(Screenshot and document pointing data)
* * * * *
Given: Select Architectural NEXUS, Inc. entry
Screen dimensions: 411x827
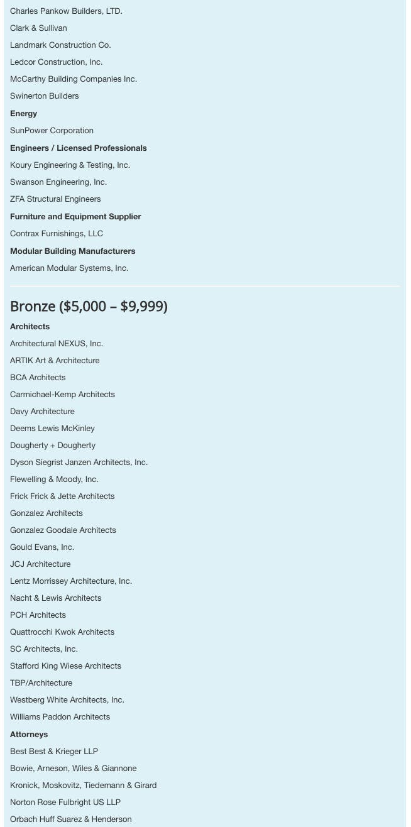Looking at the screenshot, I should 57,344.
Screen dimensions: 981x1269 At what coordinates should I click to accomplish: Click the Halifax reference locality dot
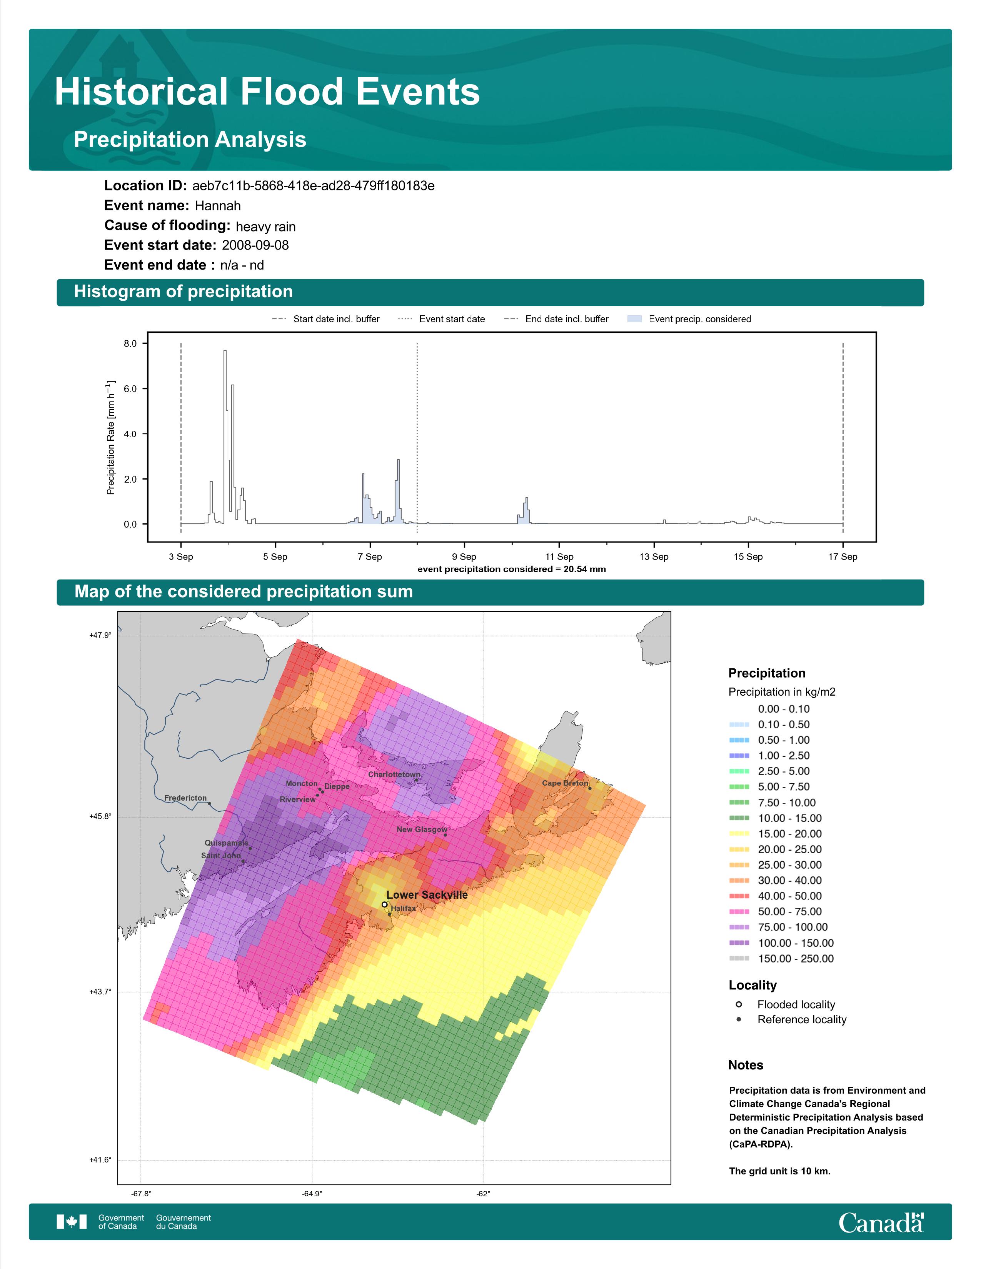(389, 914)
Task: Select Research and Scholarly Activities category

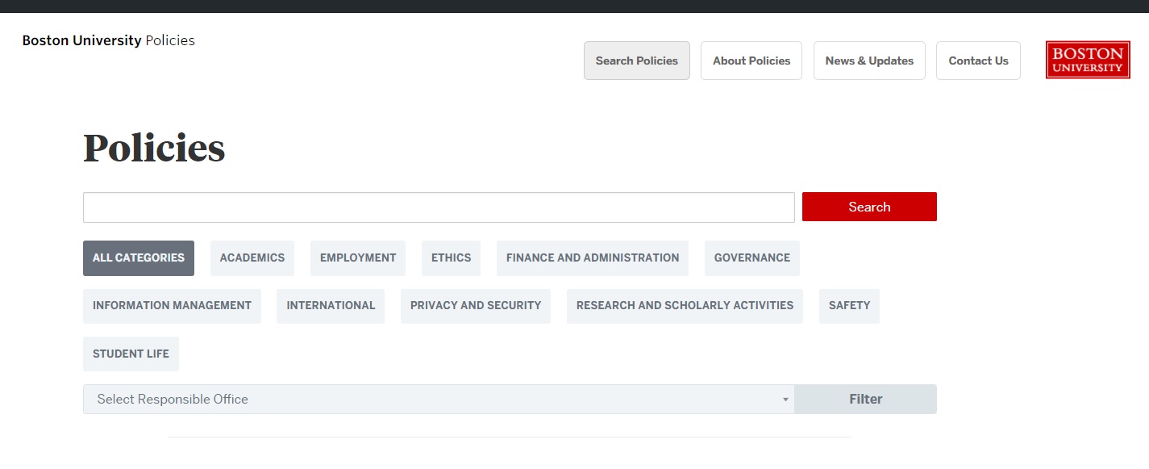Action: 685,306
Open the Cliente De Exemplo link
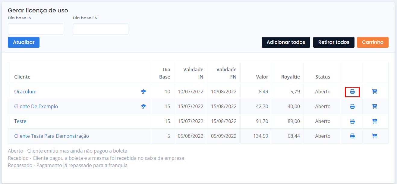Screen dimensions: 397x184 click(36, 106)
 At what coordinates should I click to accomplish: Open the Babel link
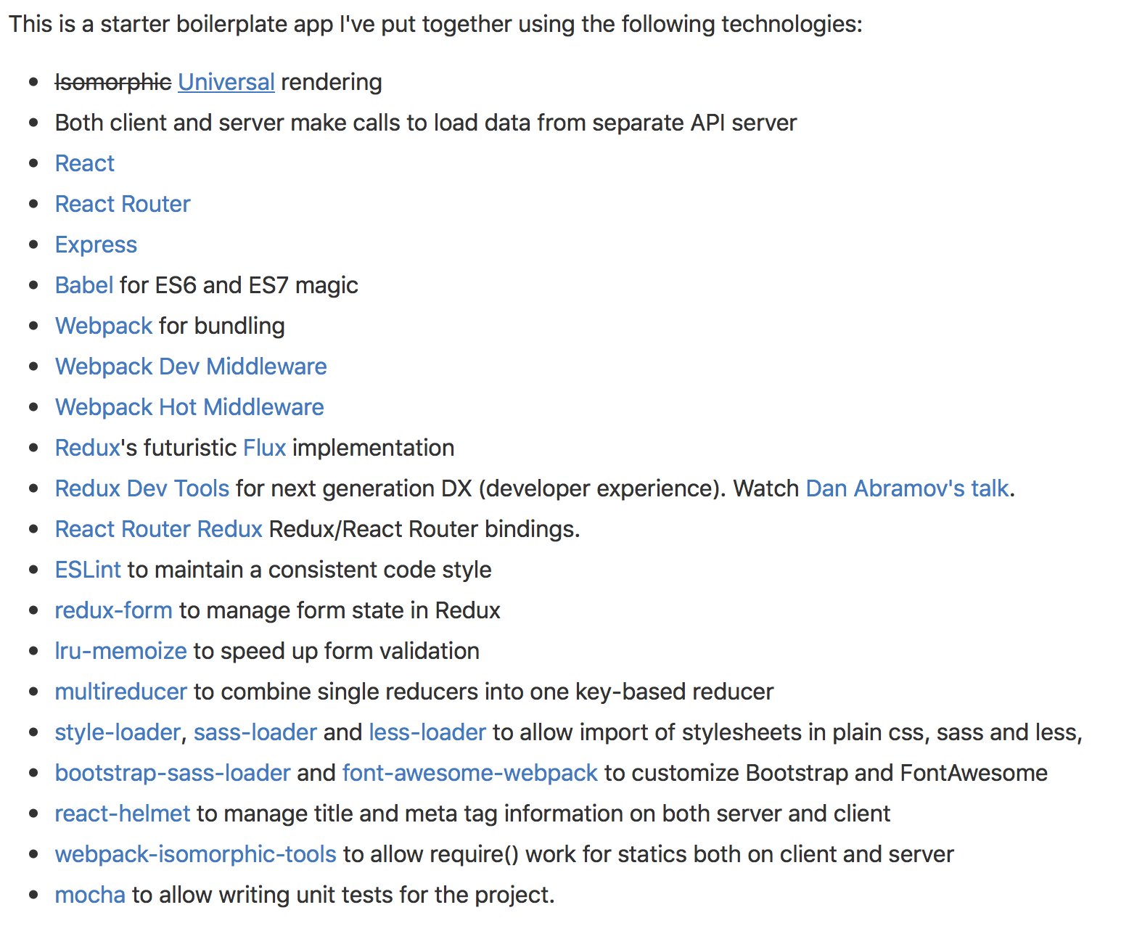84,285
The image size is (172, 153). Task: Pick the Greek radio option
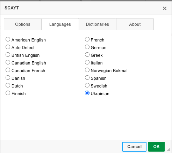pyautogui.click(x=87, y=55)
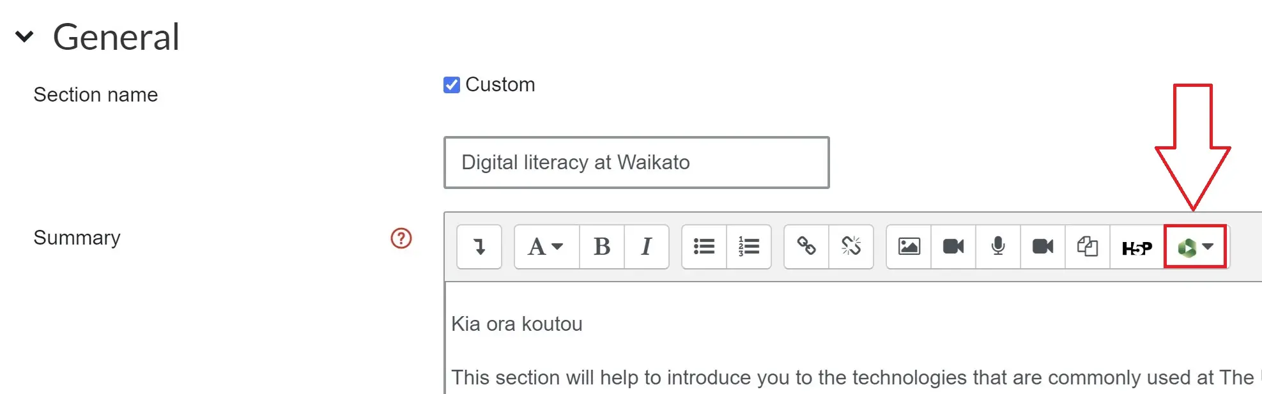Click the insert media video icon
This screenshot has width=1262, height=394.
point(953,246)
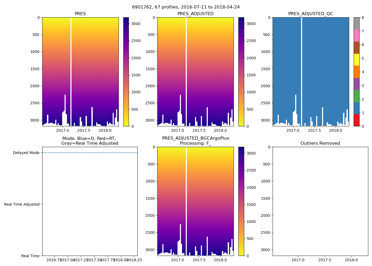Click the BGCArgoPlus plot gradient colorbar

241,201
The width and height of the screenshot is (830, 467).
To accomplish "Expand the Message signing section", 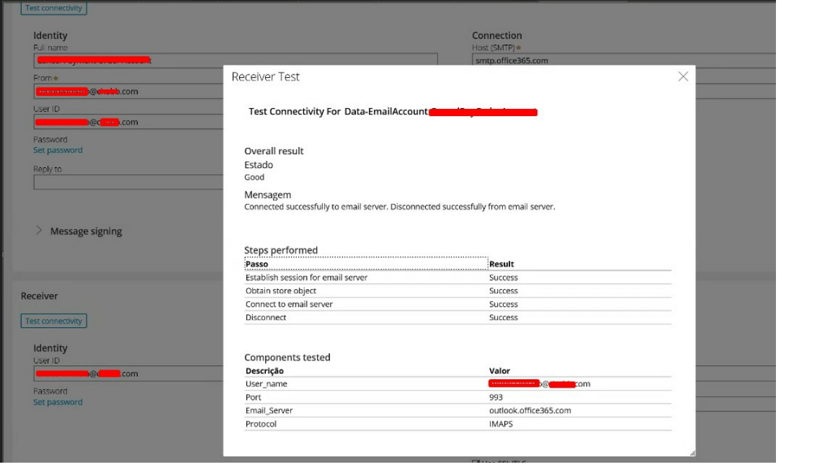I will 40,231.
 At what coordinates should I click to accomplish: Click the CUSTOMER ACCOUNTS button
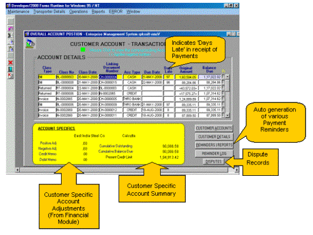tap(214, 128)
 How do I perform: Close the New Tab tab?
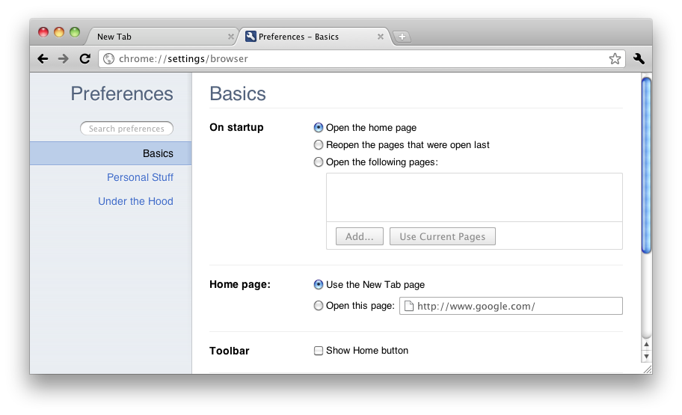[x=231, y=37]
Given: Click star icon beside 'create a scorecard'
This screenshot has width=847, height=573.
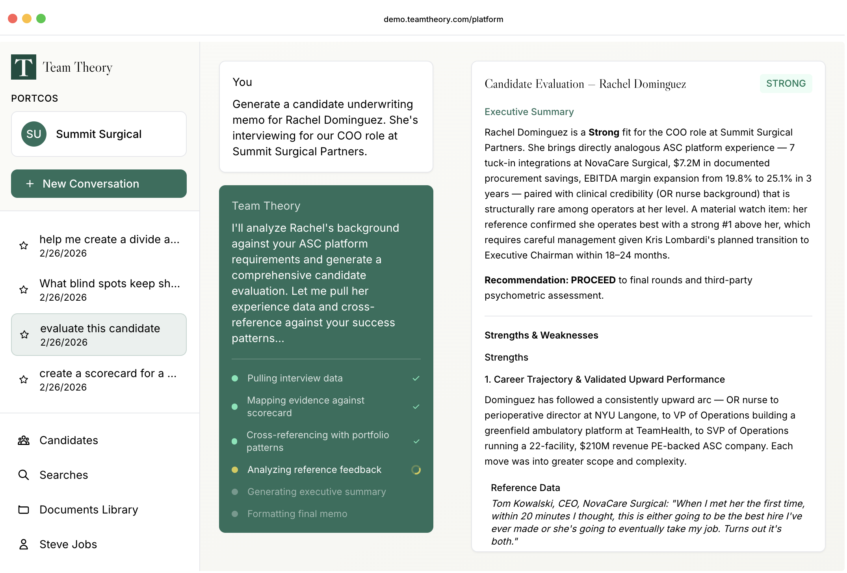Looking at the screenshot, I should (24, 380).
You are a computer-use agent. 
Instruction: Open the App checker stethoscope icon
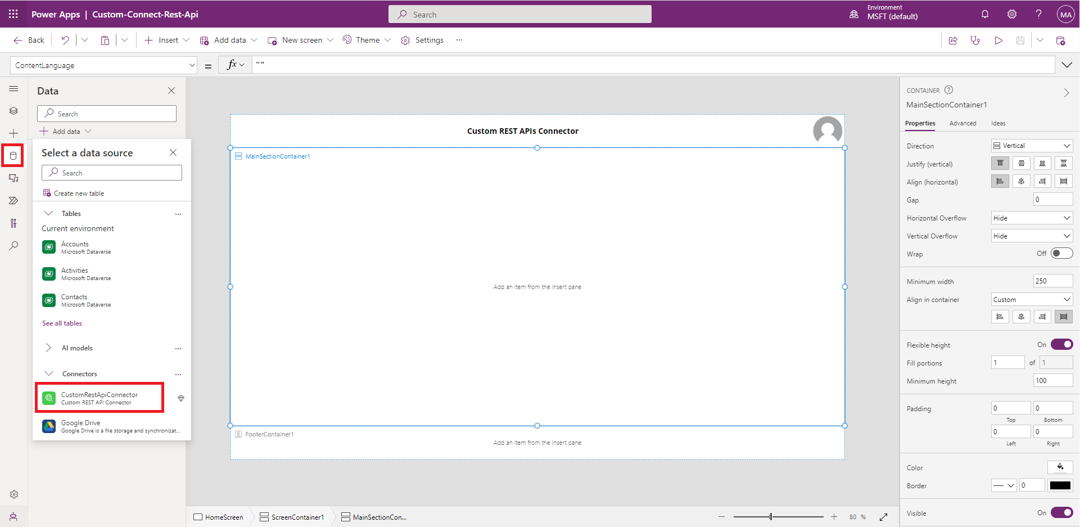coord(975,40)
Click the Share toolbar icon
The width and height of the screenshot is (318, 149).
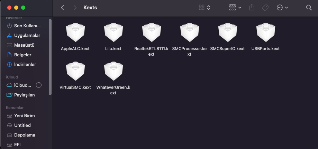click(252, 8)
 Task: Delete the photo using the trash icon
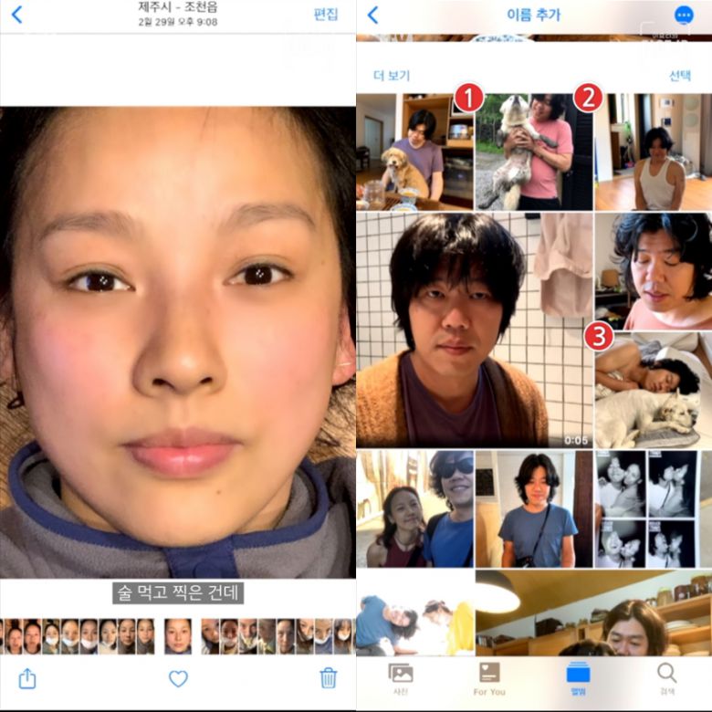point(329,677)
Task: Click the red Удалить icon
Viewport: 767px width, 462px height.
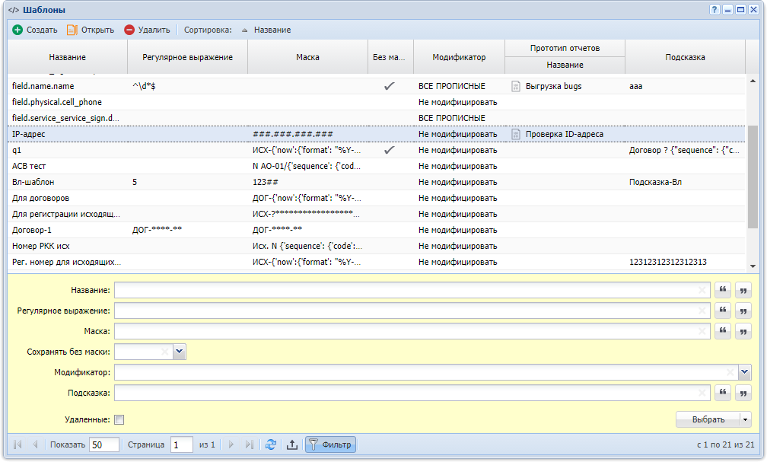Action: [129, 30]
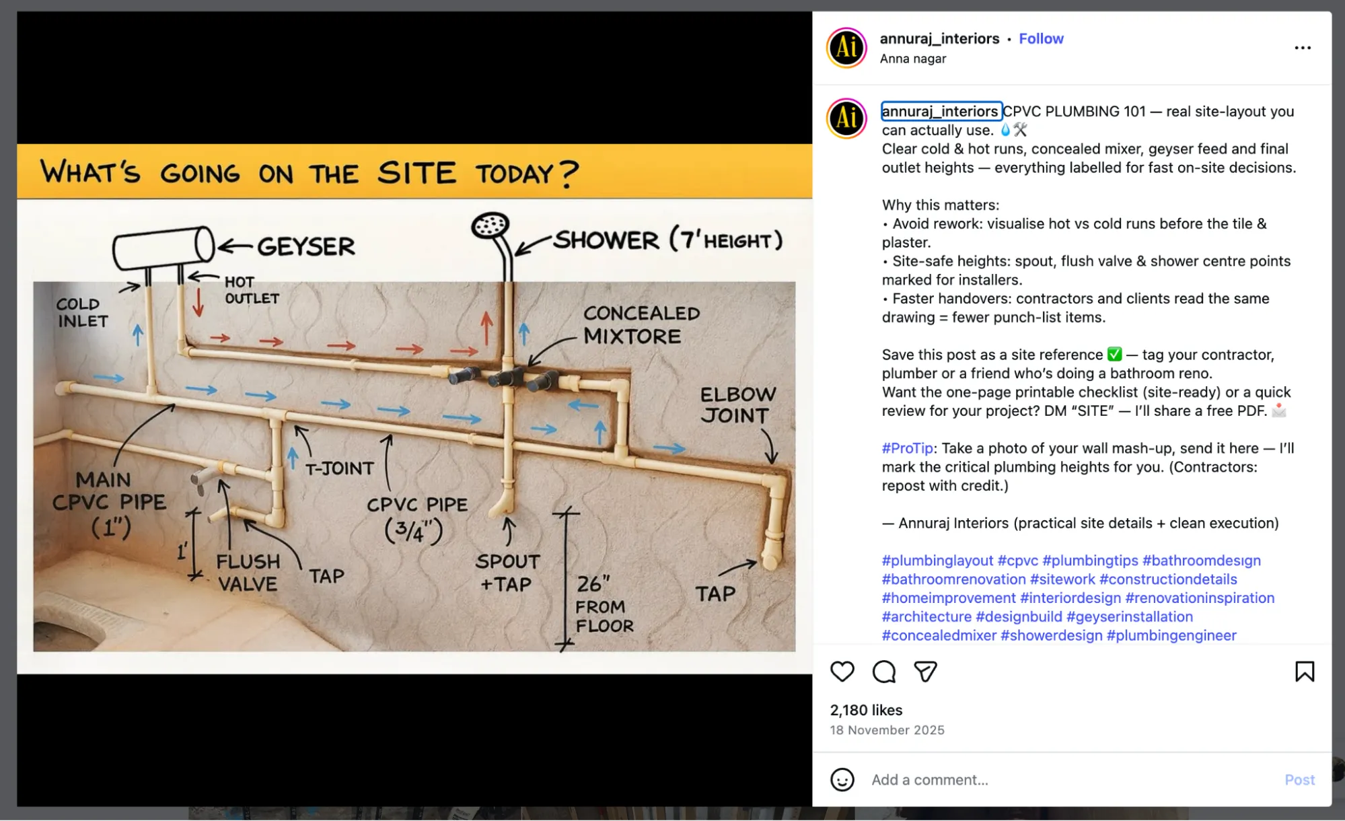Click the Post button to submit comment
Viewport: 1345px width, 821px height.
click(x=1299, y=779)

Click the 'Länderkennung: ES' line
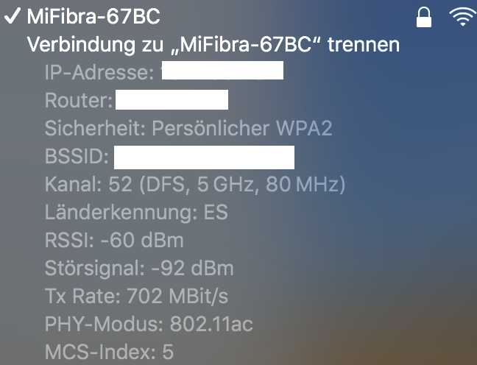coord(136,213)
* * * * *
◆ Problem ◆
Can you repeat the records word for word, from the line with "Task: Click the red Удалить icon" through the end of the records, leaving the pictures out of your answer?

◆ Result below ◆
Task: Click the red Удалить icon
Viewport: 767px width, 462px height.
Action: [129, 30]
Click the Post button to submit comment
Viewport: 1345px width, 821px height.
click(x=1299, y=779)

Click the 'Länderkennung: ES' line
coord(136,213)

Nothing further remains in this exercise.